01 Aug, 2022
Background: In 2015, Brazil experienced an unexpected increase in newborns with microcephaly. Subsequently, the association between microcephaly and Congenital Zika Infection (CZI) was confirmed.
Aims: This study, part of the ZIKAction Paediatric Registry, intends to describe clinical, radiological, neurodevelopmental, and laboratory features and follow-up of children with CZI in Bahia, Brazil.
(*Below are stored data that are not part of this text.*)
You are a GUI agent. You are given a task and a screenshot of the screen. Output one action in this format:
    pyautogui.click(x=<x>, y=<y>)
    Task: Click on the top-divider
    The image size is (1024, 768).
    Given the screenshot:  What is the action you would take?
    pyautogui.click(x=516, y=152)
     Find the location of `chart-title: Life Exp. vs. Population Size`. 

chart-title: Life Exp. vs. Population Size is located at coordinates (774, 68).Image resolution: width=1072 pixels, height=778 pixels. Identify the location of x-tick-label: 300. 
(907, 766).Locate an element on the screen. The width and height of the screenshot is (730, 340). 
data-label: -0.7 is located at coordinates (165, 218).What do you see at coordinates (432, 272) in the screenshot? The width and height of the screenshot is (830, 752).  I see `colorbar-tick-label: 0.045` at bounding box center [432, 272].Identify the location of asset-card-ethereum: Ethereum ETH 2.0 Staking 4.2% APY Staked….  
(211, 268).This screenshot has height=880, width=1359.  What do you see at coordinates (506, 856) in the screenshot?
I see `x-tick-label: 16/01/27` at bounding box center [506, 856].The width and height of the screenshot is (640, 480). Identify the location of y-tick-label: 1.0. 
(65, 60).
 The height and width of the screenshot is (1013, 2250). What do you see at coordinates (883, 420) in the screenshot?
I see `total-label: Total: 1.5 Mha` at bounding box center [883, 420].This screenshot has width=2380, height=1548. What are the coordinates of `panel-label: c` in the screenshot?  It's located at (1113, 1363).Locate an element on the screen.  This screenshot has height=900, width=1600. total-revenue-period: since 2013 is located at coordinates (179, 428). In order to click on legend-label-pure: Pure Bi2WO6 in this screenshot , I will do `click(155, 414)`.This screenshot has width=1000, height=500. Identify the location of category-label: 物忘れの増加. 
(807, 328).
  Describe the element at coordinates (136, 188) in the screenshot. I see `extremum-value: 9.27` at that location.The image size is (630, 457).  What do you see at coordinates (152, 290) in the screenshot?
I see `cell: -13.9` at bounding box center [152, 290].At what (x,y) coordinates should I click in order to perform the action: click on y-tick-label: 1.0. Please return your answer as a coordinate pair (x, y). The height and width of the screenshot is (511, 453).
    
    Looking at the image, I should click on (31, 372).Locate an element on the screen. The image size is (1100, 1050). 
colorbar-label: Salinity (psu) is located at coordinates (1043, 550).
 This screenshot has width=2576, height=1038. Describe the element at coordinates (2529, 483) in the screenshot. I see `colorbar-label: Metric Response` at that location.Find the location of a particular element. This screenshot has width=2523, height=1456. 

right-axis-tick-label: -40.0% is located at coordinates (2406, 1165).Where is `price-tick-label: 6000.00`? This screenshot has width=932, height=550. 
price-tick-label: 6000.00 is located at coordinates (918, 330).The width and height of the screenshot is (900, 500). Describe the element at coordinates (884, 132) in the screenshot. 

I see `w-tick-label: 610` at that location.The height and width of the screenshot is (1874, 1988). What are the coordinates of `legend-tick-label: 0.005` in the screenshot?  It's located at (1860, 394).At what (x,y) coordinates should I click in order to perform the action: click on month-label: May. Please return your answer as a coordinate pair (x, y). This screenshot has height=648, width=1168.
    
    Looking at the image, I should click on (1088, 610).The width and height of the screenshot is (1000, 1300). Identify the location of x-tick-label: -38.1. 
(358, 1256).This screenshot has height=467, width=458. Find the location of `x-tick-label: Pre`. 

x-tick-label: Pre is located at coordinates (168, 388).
Methods: This observational study had following inclusion criteria: intrauterine exposure to ZIKV, laboratory-confirmed CZI, or meeting the definition of suspected CZI, based on clinical and radiological features. Results: Of 129 participants, 57% were female. Most mothers (75%) had symptoms suggestive of Zika infection during pregnancy. Median gestational age at delivery was 38 weeks, with 19% delivered preterm. Median birth length and weight were 46cm and 2690g, respectively. Most infants (118, 91.5%) had microcephaly (median head circumference Zscore -3.51, IQR -4.69,-2.73), and 17 (13.2%) have arthrogryposis. During follow-up, 96% and 92% of children had hearing and ophthalmological assessments, with 21% and 57% having abnormalities respectively. Brain image was abnormal in all cases, with ventriculomegaly (70.1%), cerebral parenchyma calcifications (62.1%), and cortical atrophy (48.6%) were main findings. Median age at last follow-up was 5 years; to date, 54 (42%) participants needed hospitalization, 44 (35%) needed care in the emergency department, and two (1.5%) died.
Conclusion: CZI is an emerging disease shown to have a varied spectrum. Registry children were biased towards those with more severe disease, with several abnormalities and complications observed. Continued long-term follow-up is essential to understand the prognosis and clinical spectrum as these children reach school-age.